As penas serão: do art. 121, § 2º, do CP, na hipótese da letra “a”; com as do art. 129, § 2º, CP, da letra “b”; com as do art. 270, CP, da letra “c”; com as do art. 125 do CP, no caso da letra “d”; e com as penas do art. 148 do CP, no caso da letra “e”
É importante alertar que, conforme jurisprudência de muito tempo do STF, as convenções internacionais não podem tipificar crimes internamente, devendo haver lei brasileira específica assim prevendo (princípio da legalidade).
Mas vale o alerta do relator no caso em comento:
”O que orienta a discussão aqui é a delimitação conceitual do bem jurídico protegido pelo crime de genocídio, como pressuposto metodológico da resposta à questão última de saber se incide, ou não, o disposto no art.5º, XXXVIII, letra “d”, da Constituição da República, que estatui a competência do Tribunal do Júri para o julgamento dos crimes dolosos contra a vida”.
3. Conforme previsto em nossa legislação, assentou-se que o genocídio corporifica crime autônomo contra bem jurídico coletivo, diversos dos ataques individuais que compõem modalidades de sua execução (que pode ocorrer de várias formas). Noutras palavras, “o desvalor do crime de genocídio não absorve nem dilui o desvalor dos crimes contra bens jurídicos individuais ofendidos na prática dos atos próprios de cada modalidade de sua execução”. Desse modo, “o tipo penal do genocídio não corresponde à soma de um crime de homicídio mais um elemento especial “(intenção de destruir um grupo”) – quando a causa seria da competência do Tribunal do Júri -, até porque pode ser praticado mediante outras formas que não a do homicídio. O homicídio é, aí, só modalidade de execução do delito, o que desloca a competência para o domínio do critério da consução”.
E a seguir se reconheceu que não se pode aplicar “a consução dos homicídios pelo crime de genocídio, já que, em nosso ordenamento, a cominação da sanção penal logo revela que o desvalor do homicídio não está absorvido pelo desvalor da conduta do crime de genocídio”.
De forma mais explícita, agora analisando o caso concreto, o relator assentou que “quem matar doze membros de um grupo, com a intenção de destruí-lo, no todo ou em parte, receberá uma só pena, de 12 (doze) a 30 (trinta) anos, pela prática de genocídio, sem prejuízo da pena relativa a cada um dos ataques aos bens jurídicos personalíssimos. Absurdo palpável seria aplicar a quem mate diversos membros de um grupo, com a particular intenção de o destruir, a pena de um só homicídio, posto que qualificado, no lugar de tantas quantas sejam devidas por todos os homicídios”.

Registros sobre localizar elementos em telas
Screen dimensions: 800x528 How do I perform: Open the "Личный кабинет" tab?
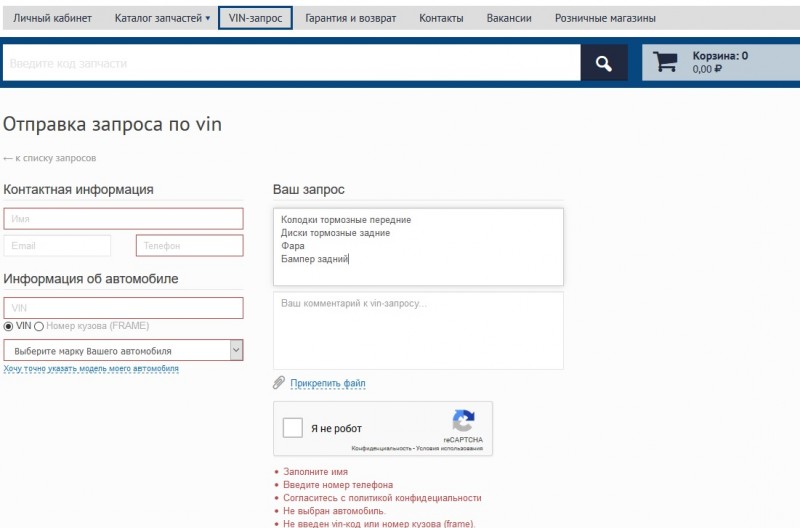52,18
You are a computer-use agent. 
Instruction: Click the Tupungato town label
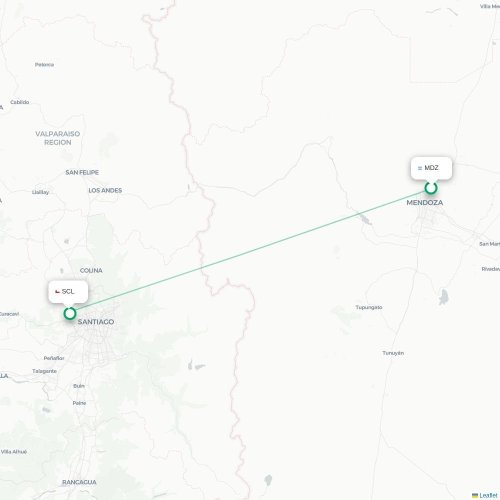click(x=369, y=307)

◆ Detalhes da tarefa: No trecho sobre o crime de genocídio, que pena o relator diz que receberá quem matar doze membros de um grupo com a intenção de destruí-lo?

◆ Resultado da tarefa: Uma só pena, de 12 a 30 anos, pela prática de genocídio, sem prejuízo da pena relativa a cada um dos ataques aos bens jurídicos personalíssimos.